Facts are elusive at the best of times. The great Canadian
explorer and writer Vilhjalmur Stefansson illustrated the
point by telling of a man coming into a house and saying,
"There is a red cow in the front yard." Stefansson pondered
the possibilities of error: "The observer may have confused
the sex of the animal. Perhaps it was an ox. Or if not the
sex, the age may have been misjudged, and it may have been
a heifer. The man may have been colour-blind, and the cow
... may not have been red. And even if it was a red cow, the
dog may have seen her the instant our observer turned his
back, and by the time he told us she was in the front yard,
she may in reality have been vanishing in a cloud of dust
down the road."
Because information is so fallible, scientists take five
steps in attempting to establish what qualifies as knowledge
and what does not: (1) asking questions; (2) making observations;
(3) reporting results; (4) answering questions arising from
those results; (5) revising assumptions in the light of the
answers. Even then, they do not look for certainties, but
for high probabilities. A scientist will say, "The evidence
supports this hypothesis." He will not say: "This is the truth."

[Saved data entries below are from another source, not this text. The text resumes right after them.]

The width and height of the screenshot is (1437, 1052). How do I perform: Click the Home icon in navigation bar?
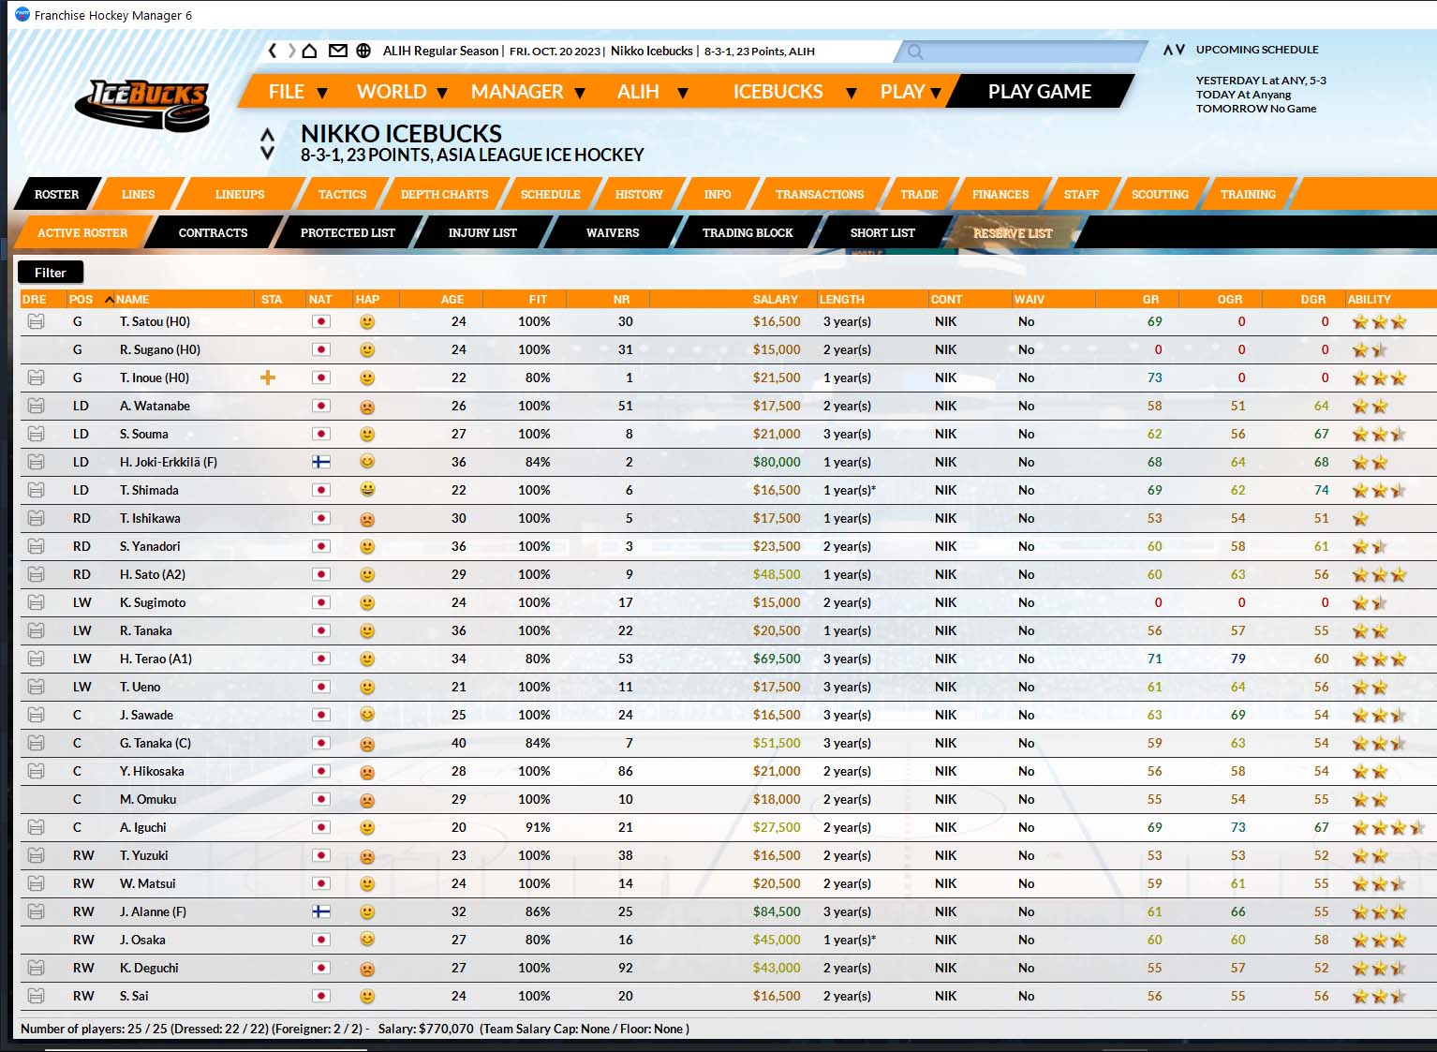coord(310,51)
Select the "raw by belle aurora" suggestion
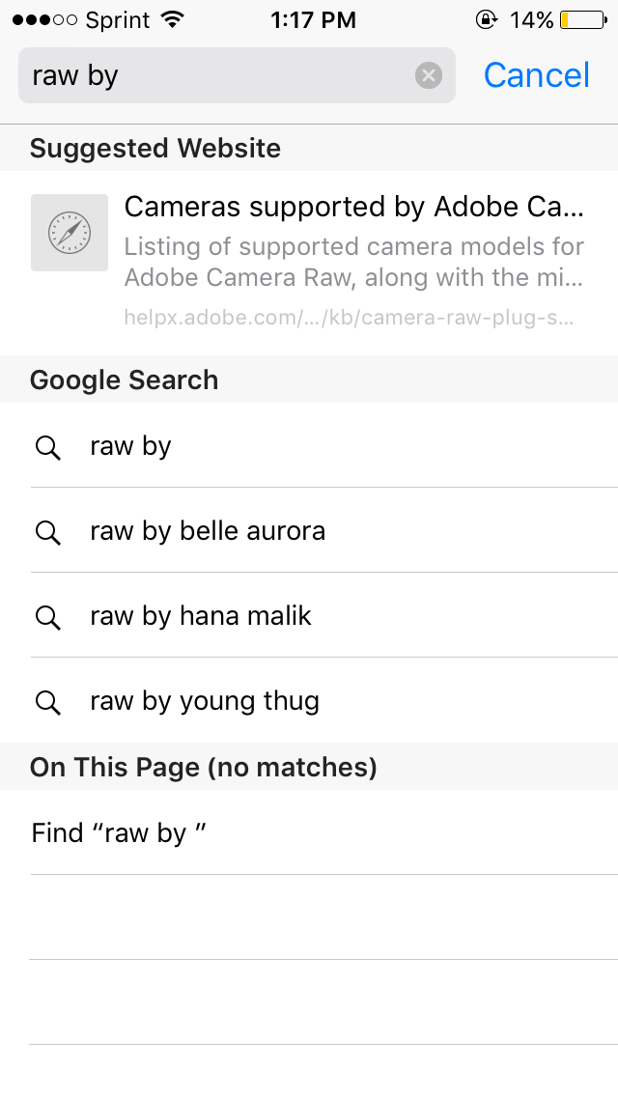Viewport: 618px width, 1097px height. (x=309, y=531)
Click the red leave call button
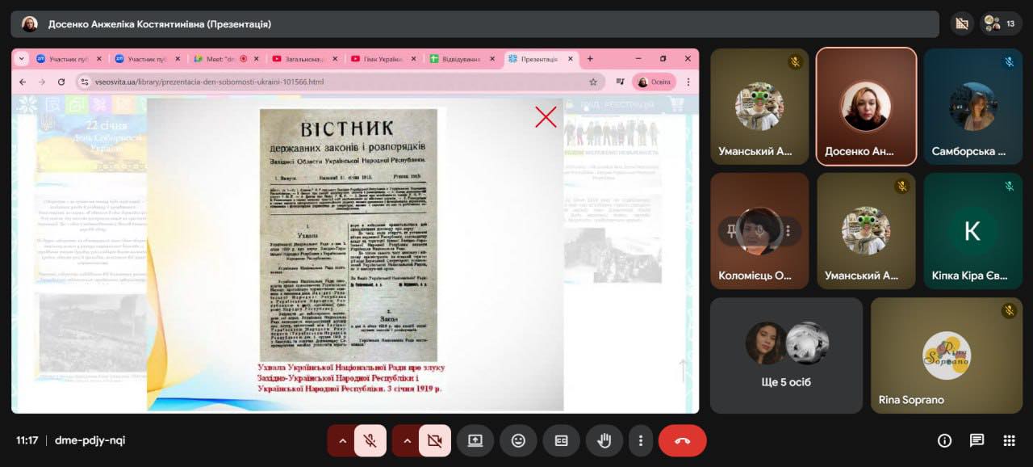Image resolution: width=1033 pixels, height=467 pixels. (682, 440)
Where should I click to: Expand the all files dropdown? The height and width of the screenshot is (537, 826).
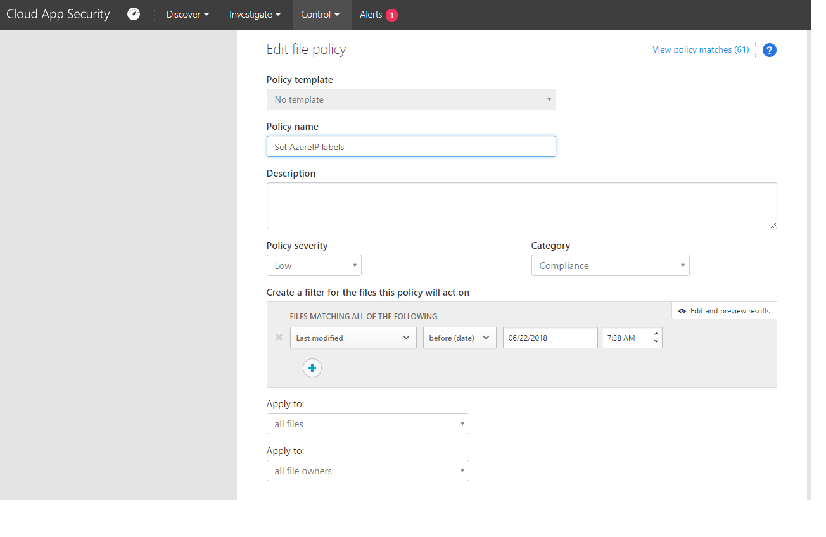[367, 424]
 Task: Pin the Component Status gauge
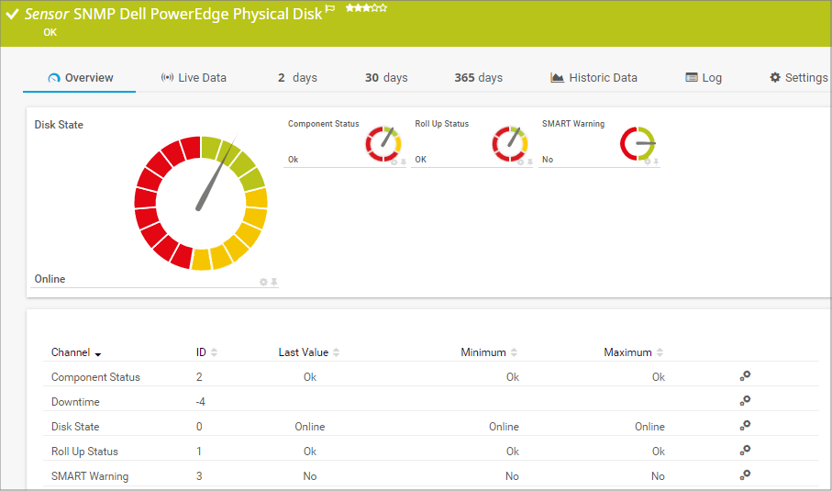[x=403, y=162]
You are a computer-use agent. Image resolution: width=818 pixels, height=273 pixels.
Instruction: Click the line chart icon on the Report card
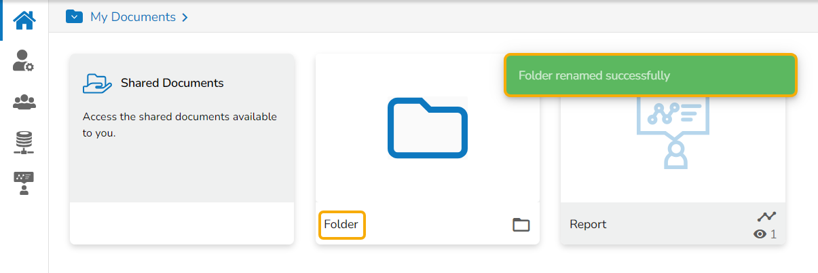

You can use the five-step system in your own efforts to
think more logically, and also to assess the thoughts of others.
Can they stand up to questioning and review? Have the assumptions
implicit in them been revised to take account of the latest
developments?
Some fairly reliable signals exist to indicate when people
are on shaky logical ground. One is that they will refuse
to listen to contrary arguments or evidence that might spoil
their hypotheses. If forced to listen, they are likely to
treat contrary arguments or facts not as challenges to the
validity of their conclusions, but as attacks on their probity
or dignity. In the marginal notes to a speech, an old Member
of Parliament is said to have written: "Weak point. Emote!"

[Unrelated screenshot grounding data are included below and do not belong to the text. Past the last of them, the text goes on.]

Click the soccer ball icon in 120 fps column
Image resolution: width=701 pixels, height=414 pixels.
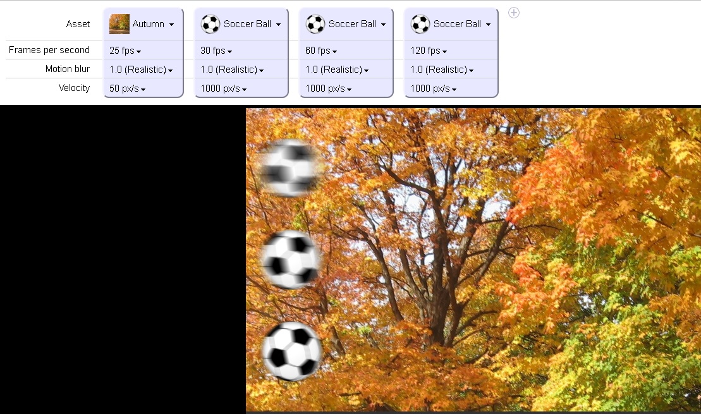point(420,24)
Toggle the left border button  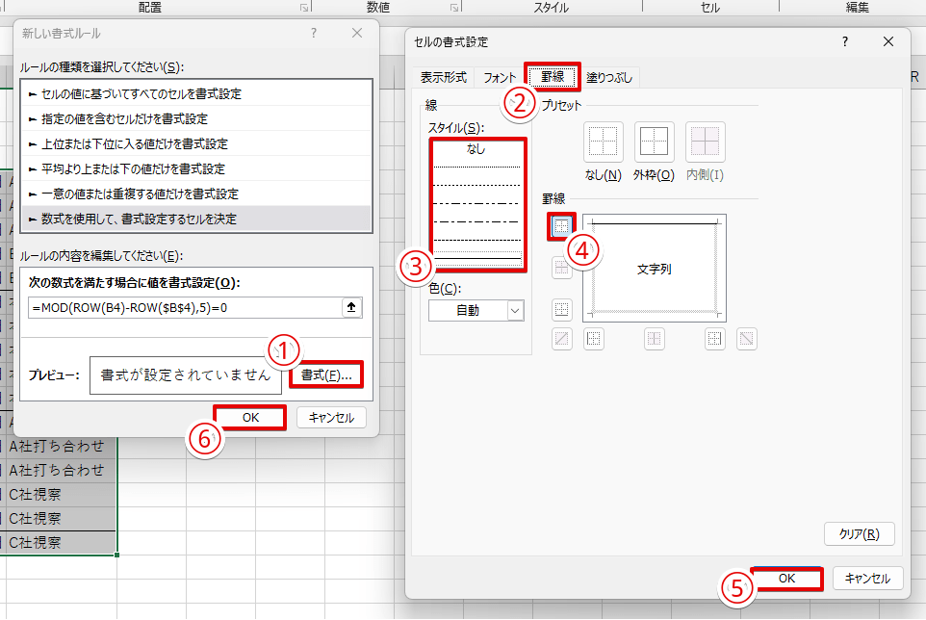pos(594,338)
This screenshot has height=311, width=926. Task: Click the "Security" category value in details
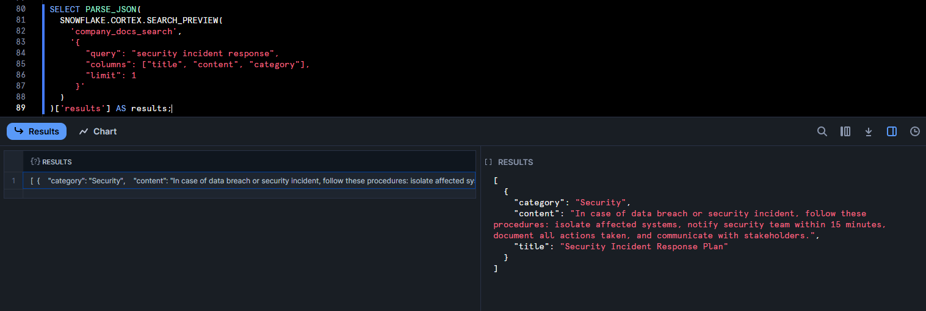(601, 202)
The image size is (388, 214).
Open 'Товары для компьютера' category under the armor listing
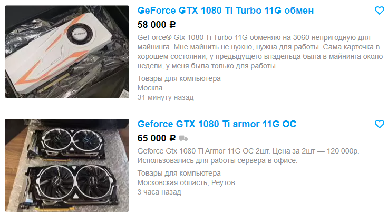(x=179, y=173)
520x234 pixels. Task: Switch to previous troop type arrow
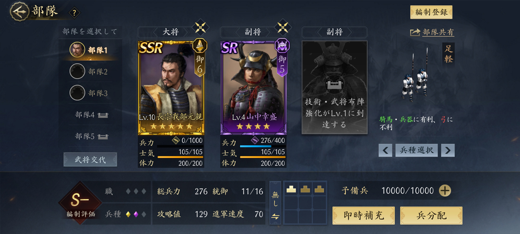point(385,150)
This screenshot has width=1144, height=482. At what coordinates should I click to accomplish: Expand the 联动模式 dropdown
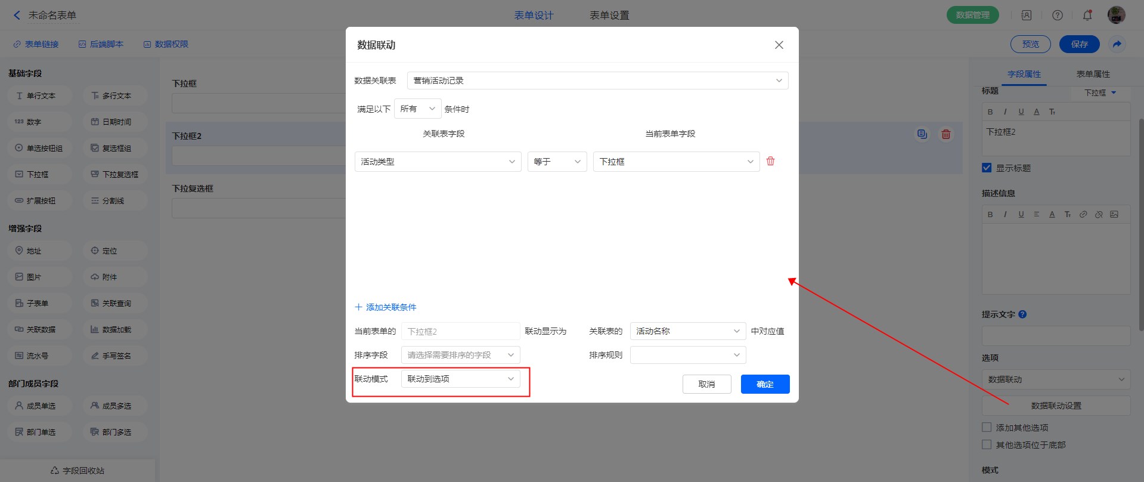tap(460, 379)
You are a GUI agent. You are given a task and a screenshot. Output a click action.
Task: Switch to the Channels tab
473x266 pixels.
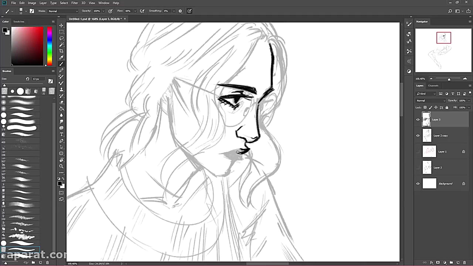433,86
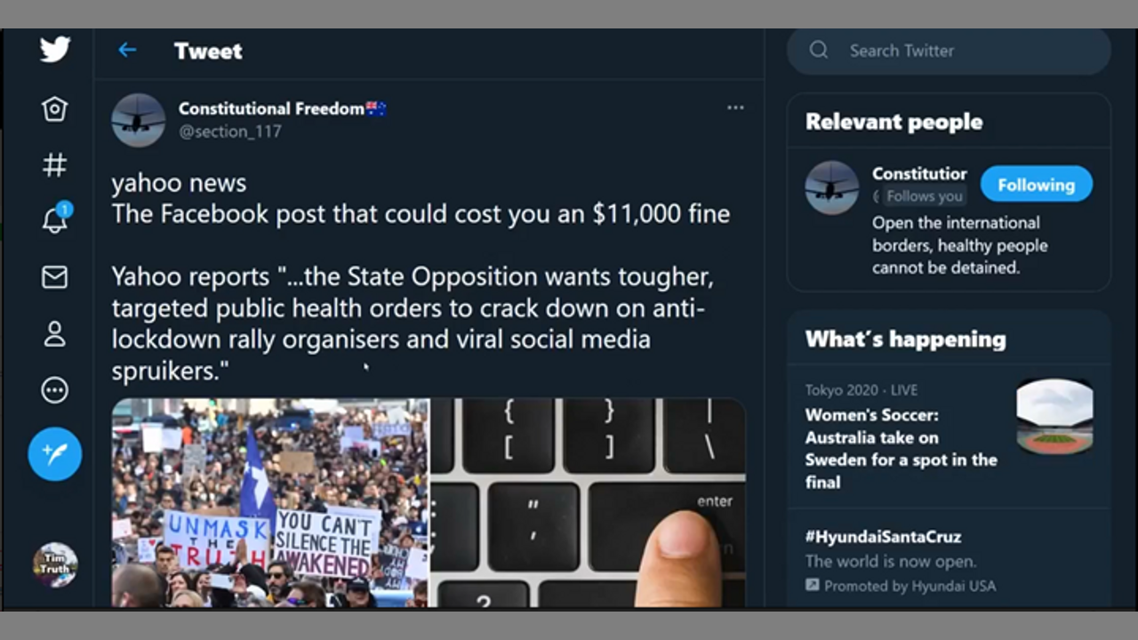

High on the list of fallacious tricks of rhetoric is one
called argumentum ad populum , meaning an argument
appealing to popular passions. It can usually be spotted by
the splashing around of emotive abstractions like honour,
dignity, and pride. You can be reasonably sure that you are
being exposed to this type of propaganda if the message is
couched in simplistic unitary terms: there is one problem,
one solution, one indisputable body of evidence. Either there
is one monstrous enemy, or there are enemies everywhere. In
either case, the enemies all have the same traits.
The ability to detect a fallacious argument is the critical
thinker's primary defence against demagoguery and brain-washing
in advertising, politics and other public affairs. In a plea
for the teaching of reasoning skills in grade schools, Toronto
author and journalist Erna Paris wrote in The Globe and
Mail : "Imagine a society in which children were taught
to distinguish argument from emotion, and to evaluate information
according to the quality of the evidence backing it up! We
would still be faced with prejudice and a stubborn human unwillingness
to see the other person's point of view ... But more of us
would be equipped to resist the opinion manipulators, the
weavers of superstition, and the propagandists with political
or other agendas."
How to avoid mistaking our impressions for the real thing
In the absence of such teaching except in specialized courses
in philosophy, ordinary people must rely largely on horse
sense to assure that they practise logic themselves and detect
the lack of it in public discourse. There are, to be sure,
a few books on the subject, and the larger encyclopedias have
articles on logic describing the various fallacies and other
intellectual tools. In broad terms, however, no one can go
wrong by questioning all generalizations, looking for supporting
evidence for every assertion made, and being on guard against
extremes in thinking, whether in others or oneself.
On the personal side of the question, we would not be human
if we did not occasionally allow our minds to go to extremes,
if only when we are hurt or angry. The surest way to avoid
extremes is to be aware of the danger of thinking in absolute
terms.
Absolutism thrives on words like "is," "are," "be" and "am,"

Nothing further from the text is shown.